HERMISTON- Saving lives is part of the job for Hermiston's fire department, but the job doesn't pay for itself, so a $125,000 grant from the Department of Homeland Security is crucial to maintaining preparedness.
"We're not asking for money for ourselves," said Cpt. Jeff Adkins. "We're asking for money for you guys, the public."
The money comes from a special fund set aside each year by the Department of Homeland Security's Assistance to Firefighters Grant. This is the second year in a row the department has been given funds to augment their equipment.
"Some of the old tools are just that, they're old," said Hermiston Fire Chief Jim Stearns.
Adkins said there is a misconception for emergency services that they are all given as much money as they need and the reality of the situation is money can be scarce for even the best intentions.
"We literally scrape money together," Adkins said.
Since Sept. 11, the Department of Homeland Security has been at the forefront of sweeping financial assistance to fire departments. Hermiston's share of this years funds comes out of a $750,000,000 pot. The money is even more vital in the light of recent events in Hermiston that will mean dramatic losses in fire department revenue.
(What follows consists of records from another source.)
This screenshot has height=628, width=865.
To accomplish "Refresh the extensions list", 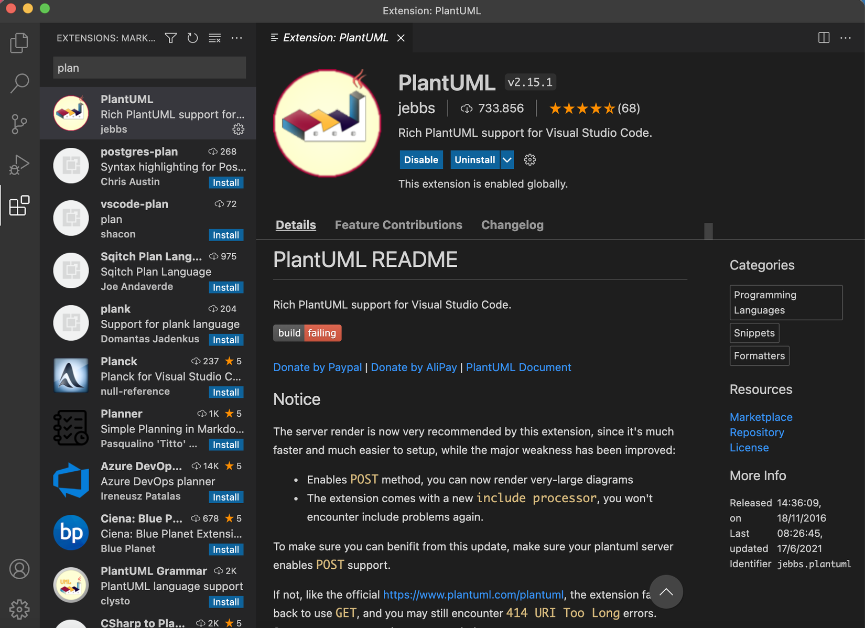I will click(192, 38).
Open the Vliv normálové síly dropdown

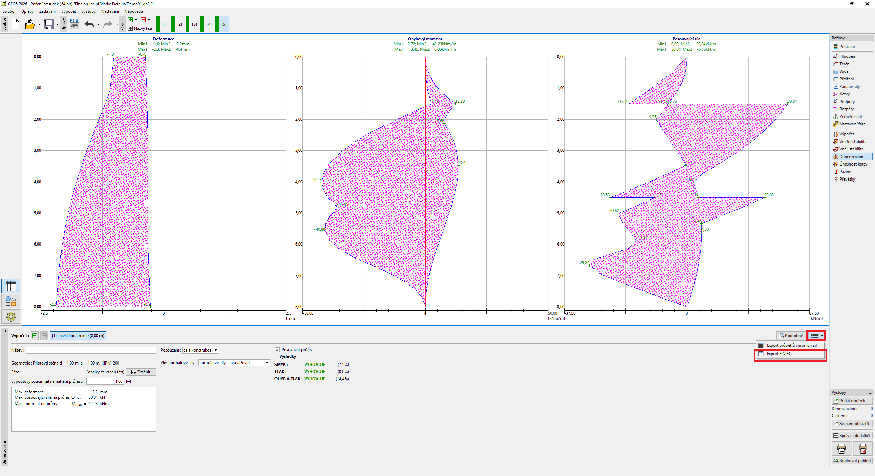[x=234, y=363]
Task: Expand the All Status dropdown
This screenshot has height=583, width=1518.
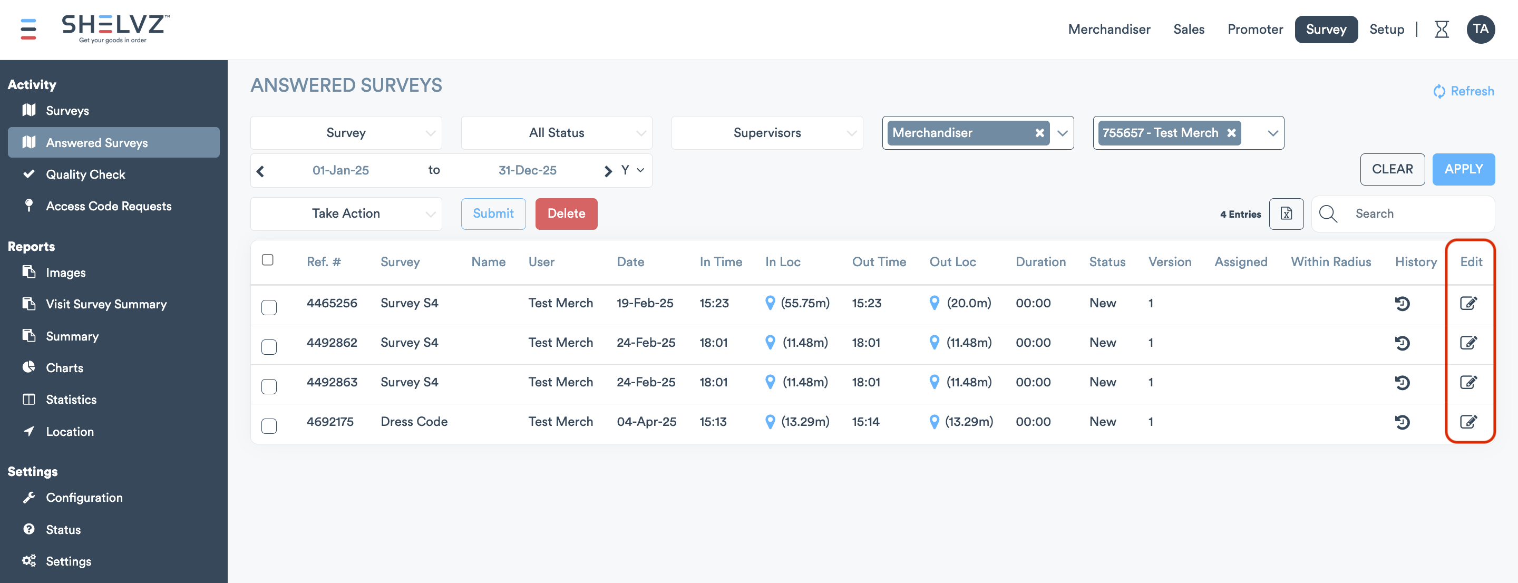Action: coord(556,133)
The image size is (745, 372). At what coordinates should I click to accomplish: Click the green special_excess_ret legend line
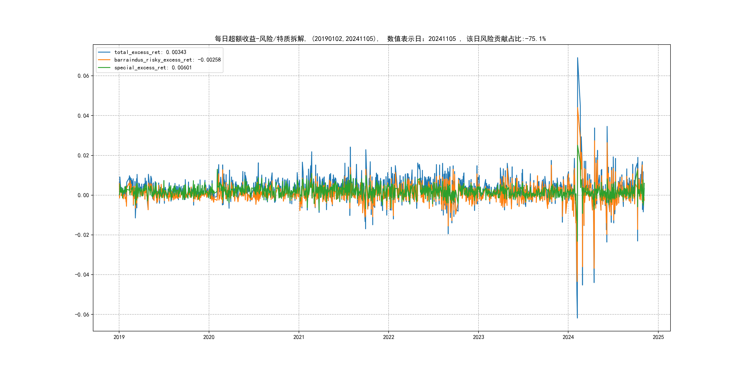coord(104,68)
The Simplot closure will likely cost the fire district around $70,000 a year in taxes, making grant funds even more vital.
"We lose something like that and it hurts us," Adkins said.
Among the items the grant will pay for are new protective clothing for each member of the department as well as a new jaws-of-life apparatus, a piece of equipment used by the department since 1975.
Adkins is adamant about the department's current equipment being able to continue the job, but he says the new equipment will help dramatically in a situation where every second counts.
"It all makes a difference," Adkins said.
The department is in the process of deciding what kind of equipment they will be purchasing with the funds. Stearns said he doesn't know yet what will happen to the older equipment but said he would like to see it donated to a smaller fire department in need.